What's in a name? "Data" in Mandarin Chinese

The term "data", now popularly used in many languages, is not as innocent as it seems. The biggest controversy that I've been aware of is whether the English term "data" is singular or plural. The tone of an entire article would be different based on the author's decision.

In Hebrew, the word is in plural (Netunim, with the final "im" signifying plural), so no question arises.

Today I discovered another "data" duality, this time in Mandarin Chinese. In Taiwan, the term used is 資料 (Zīliào), while in Mainland China it is 數據 (Shùjù). Which one to use? What is the difference? I did a little research and tried a few popularity tests:

  1. Google Translate from Chinese to English translates both terms to "data". But Chinese-to-English translates data to 數據 (Shùjù) with the other term appearing as secondary.

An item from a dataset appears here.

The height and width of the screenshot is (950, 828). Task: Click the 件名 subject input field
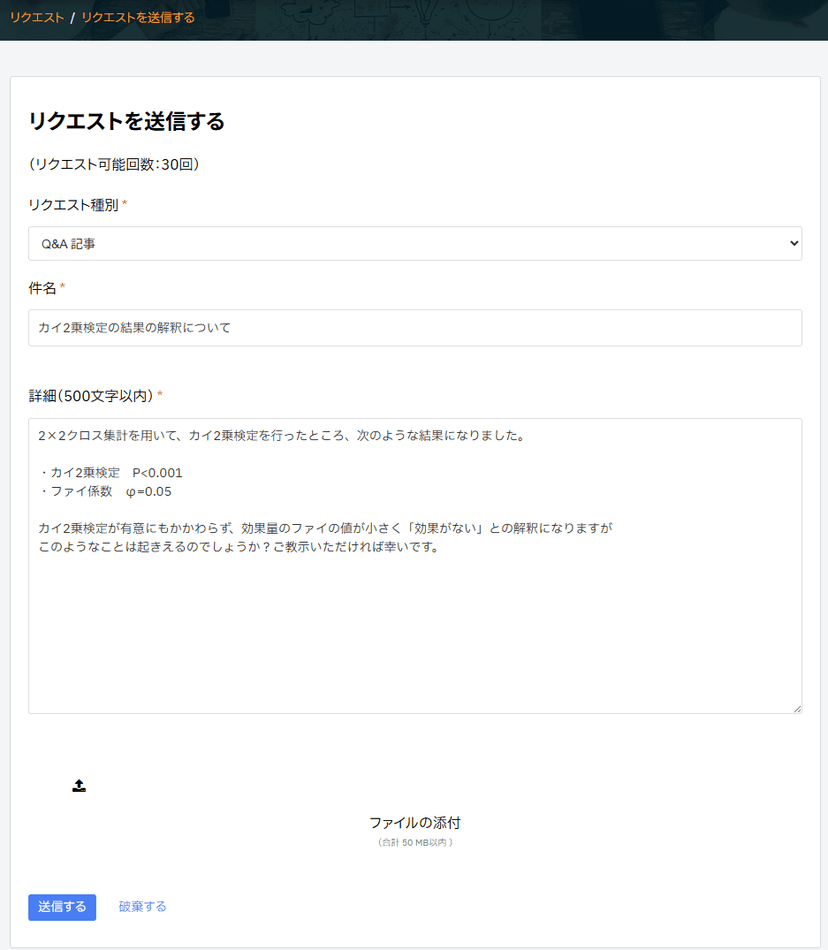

Here we also learn that 資料 (Zīliào) means "material".
  2. Chinese Wikipedia's main data article (embarrassingly poor) is for 數據 (Shùjù) and the article for 資料 (Zīliào) redirects you to the main article.
  3. A Google search of each term leads to surprising results on number of hits:

Search results for "data" term Zīliào
Search results for "data" term Shùjù
I asked a few colleagues from different Chinese-speaking countries and learned further that 資料 (Zīliào) translates to information. A Google Images search brings images of "Information". This might also explain the double hit rate. A duality between data and information is especially interesting given the relationship between the two (and my related work on Information Quality with Ron Kenett).


So what about Big Data?  Here too there appear to be different possible terms, yet the most popular seems to be 大数据 (Dà shùjù), which also has a reasonably respectable Wikipedia article.

Thanks to my learned colleagues Chun-houh Chen (Academia Sinica), Khim Yong Goh (National University of Singapore), and Mingfeng Lin (University of Arizona) for their inputs.